• Data extract:
§

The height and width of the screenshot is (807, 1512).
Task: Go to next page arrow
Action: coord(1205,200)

§

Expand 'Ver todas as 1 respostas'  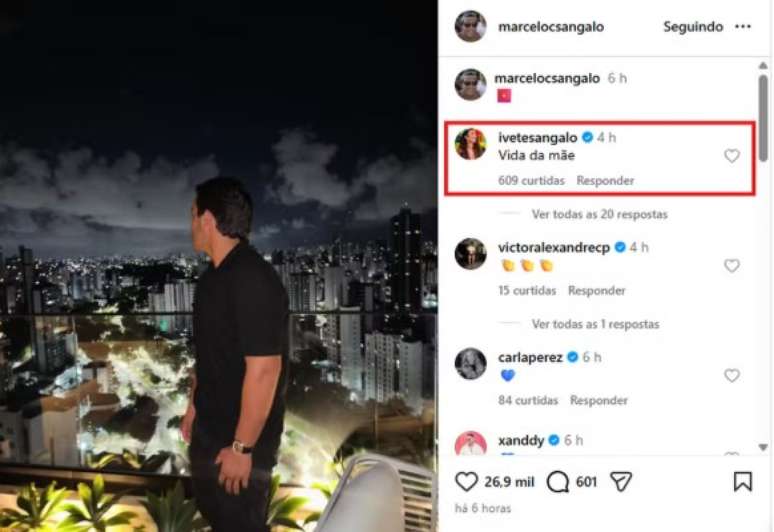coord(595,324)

§

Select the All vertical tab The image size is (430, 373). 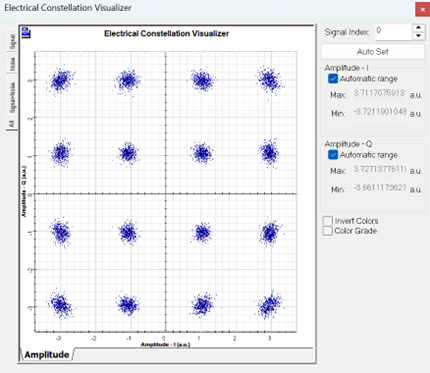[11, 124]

§

• Set problem: Copy the listing word for word, beginning at the line that contains "The height and" and ending after the line that contains "Action: coord(1205,200)".

• Written solution:
The height and width of the screenshot is (807, 1512).
Task: Go to next page arrow
Action: coord(1205,200)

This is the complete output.